Neil Fraistat: Centers as International Cyberinfrastructure
Neil talked about centerNet and its initiatives.
David Robey: Discussion of Infrastructure and Community Initiatives in Europe
David talked about the situation in the UK and minimal national infrastructure for research:
He mentioned the Arts and Humanities Net that provides a virtual research environment in the UK. He ended by talking about the lessons from the UK disinvestment.
Stéfan Sinclair: Voyeur: Seeing What You Get (and Writing About It Too)
Stéfan gave the second institute lecture. He started by taking a step back and talked about the digital humanities mentioning the Day of DH definitions and the Chronicle story. "Resistance is futile."
Stéfan talked about the evolution of tools and the reinvention of tools. He wondered if the renewal of tools is due to different circumstances and changes in how we think about them. "The tools may be the best artifacts we have to understand the evolution of our field." Now we are asking about scale and mobility.
Voyeur is an environment for both doing micro reading and macro reading. Stéfan demonstrated the power of Voyeur.
Then Stéfan shifted to talking about Hermeneuti.ca which is about the research and writing process. Hermeneutica are hermeneutical things that can be woven into writing and be about writing and be a form of writing.
On day 3 the scaling the digital humanities group I was part of had a brainstorming session on needs and models.
Susan Brown: What do scholars want? Of Collaboratories, Gender, and DH Evangelism
Her title evokes the question Freud asked "What do women want?" She wants to introduce instability into the notion of scholar and who "us" is. She used this to frame a discussion of two projects, Orlando (1995), and Canadian Writing Research Collaboratory CWRC (2010). She wants to talk about desires. Desires of scholars.
It is hard to diferenciate research and infrastructure. DH sometimes doesn't look like scholarship. It worth thinking about the shift (or not) in how we conceive of humanities scholarship. There is a mainstreaming of DH in SSHRC. There seem to be lots of jobs. And yet, there seems to be little uptake. The LAIRAH project suggests that 30 - 35% of resources aren't used. Many tools are hard to use, hard to learn, and with different interfaces. If we are about method, modeling and knowledge representation then we need more introductory materials.

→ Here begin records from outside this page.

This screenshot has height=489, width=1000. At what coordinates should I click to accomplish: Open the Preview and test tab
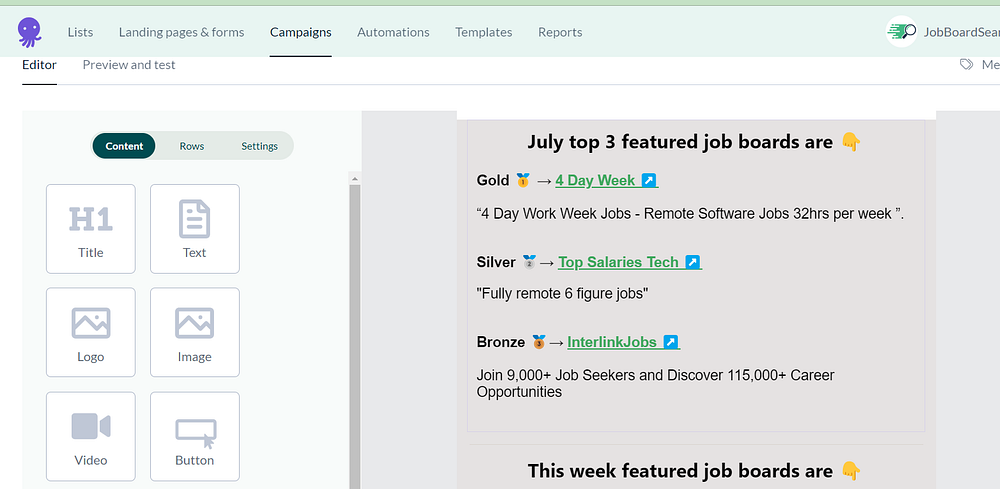[129, 65]
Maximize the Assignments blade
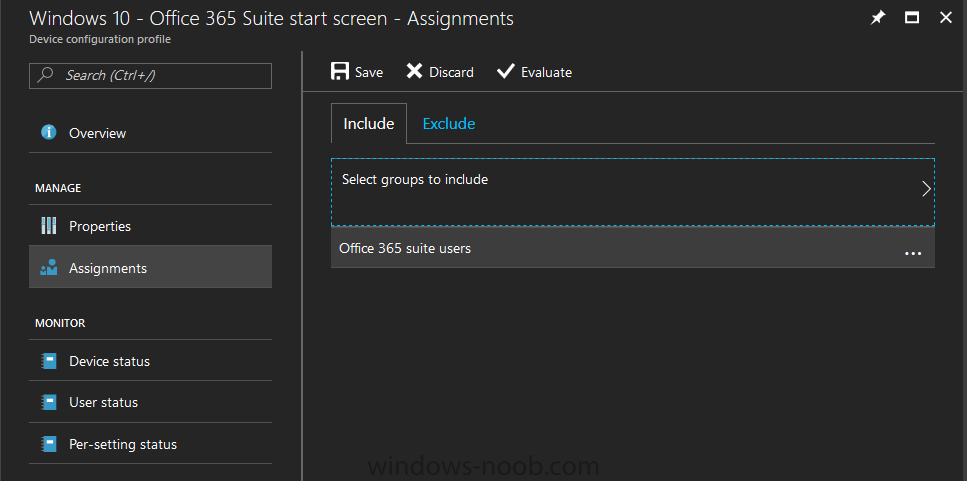 click(911, 18)
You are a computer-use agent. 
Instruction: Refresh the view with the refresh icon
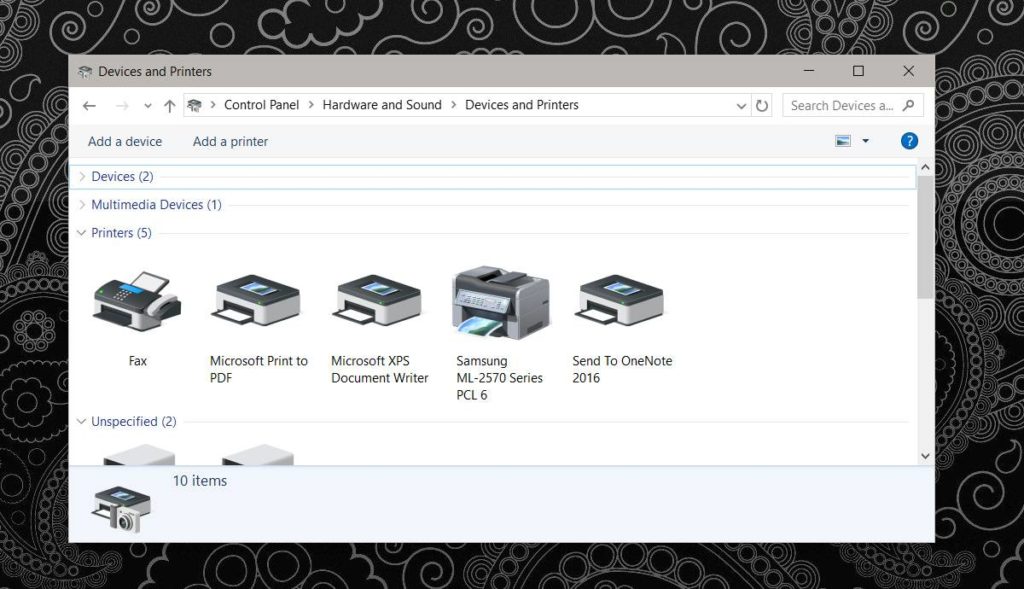coord(761,105)
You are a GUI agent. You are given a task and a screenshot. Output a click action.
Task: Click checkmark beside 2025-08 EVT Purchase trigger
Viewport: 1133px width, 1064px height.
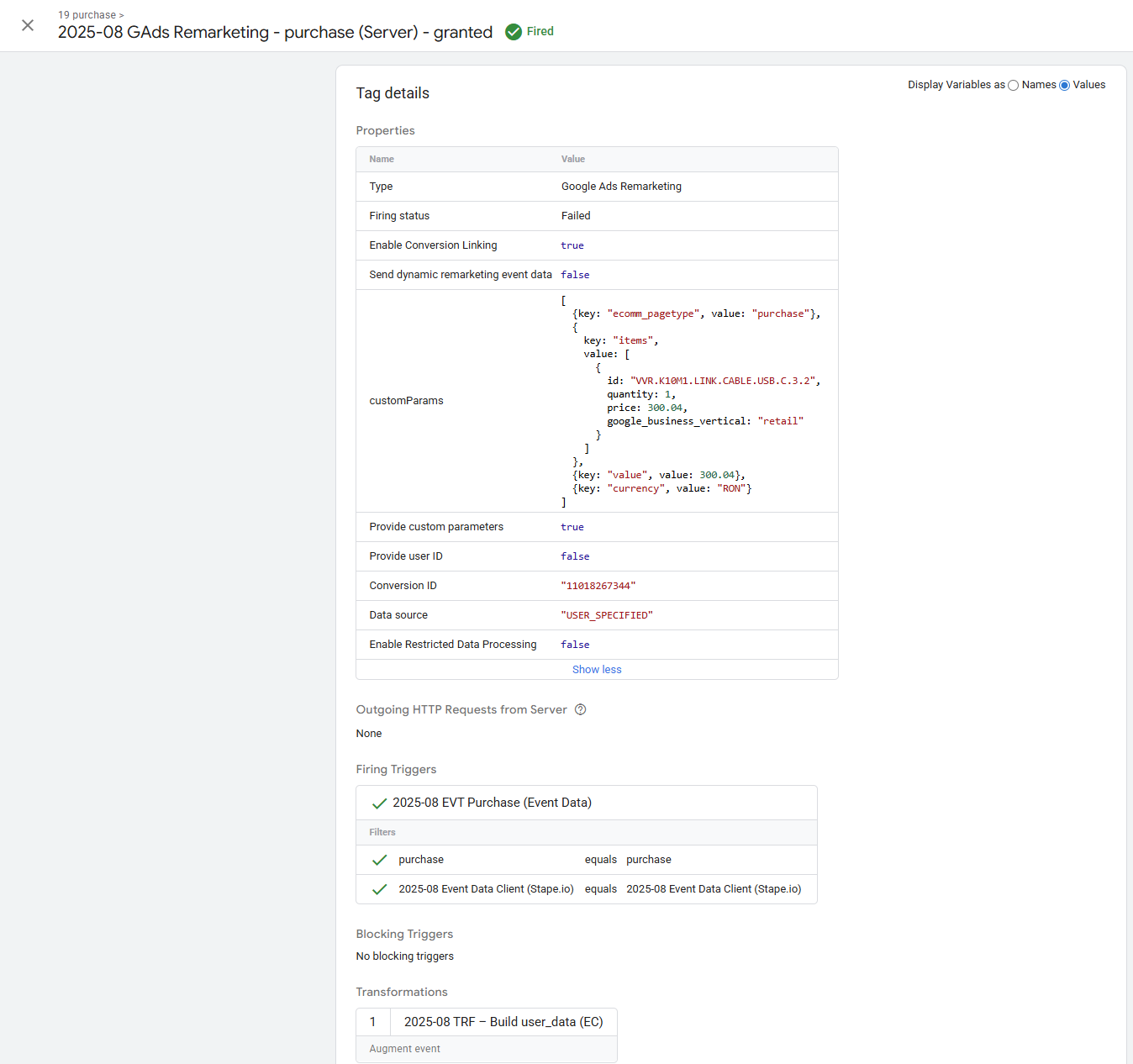[379, 803]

She talked about the Orlando project and how people use it in traditional ways and don't use the advanced features. How can it encourage use of the advanced tag searching, for example? The advanced features are what scholars want, but they don't know they want it.

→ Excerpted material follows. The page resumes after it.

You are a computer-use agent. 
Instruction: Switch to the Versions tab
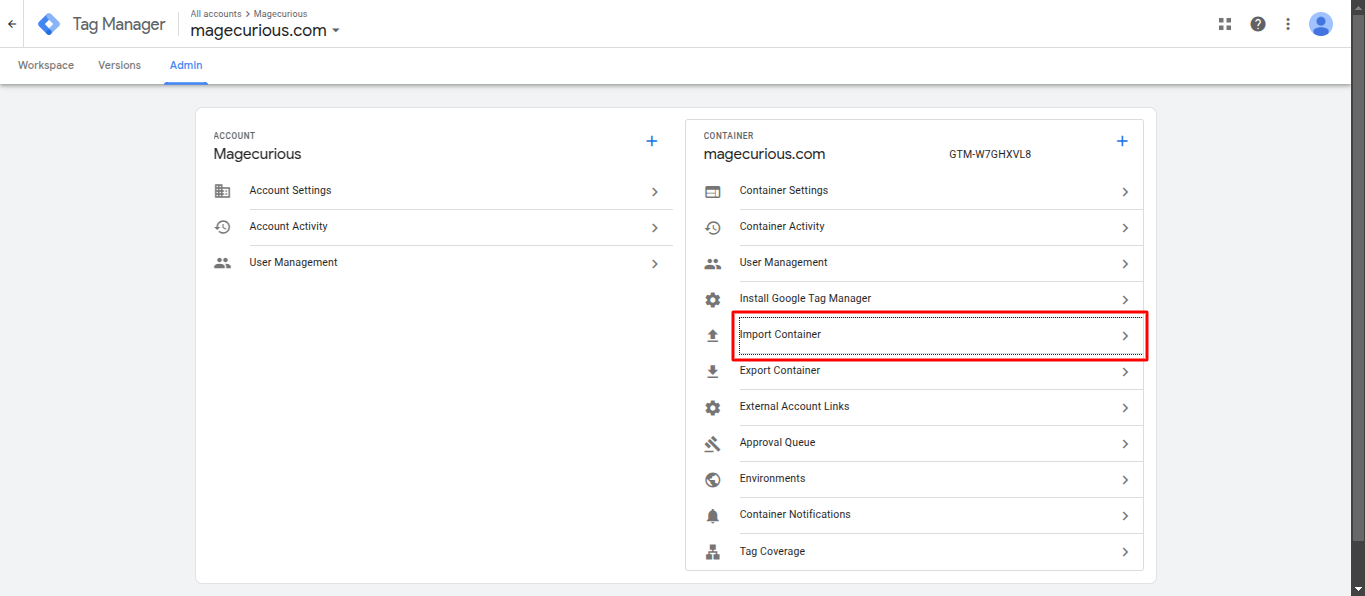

CWRC is a new project that scales up from Orlando to broaden contributors. It aims to be a merger of the Wikipedia and scholarly protocols.
Susan talked about how CWRC is a collaboratory. HASTAC is an example collaboratory. She wants to create an online space that welcomes people to
On the one hand DH is extremely inviting to women and yet there is a preponderance of men in the field or senior men. The scaling project is an example where there were far fewer women at the table than men.
CWRC is a feminist project in drag. Orlando was an explicitly feminist project, but O Canada years later wasn't funded. It could be that by the 2000s there was less interest or support for feminist projects. That is why CWRC is in drag - women's research dressed up men's language of infrastructure. We must design systems for embodied actors that take into account delivery and interface. Feminism, class studies, and race studies have to be taken into account. CWRC wants to recruit people often left out from DH.
That brought her to the issue of evangelical. We have faith in the power of computing to transform scholarship, but we don't want to position scholars as a "dark continent" to be converted. How can we learn from scholars who don't necessarily know what they want without patronizing them. How can interfaces be built from the community.
Susan was interesting on grant speak and how we have to balance language for grant reviewers and for our colleagues.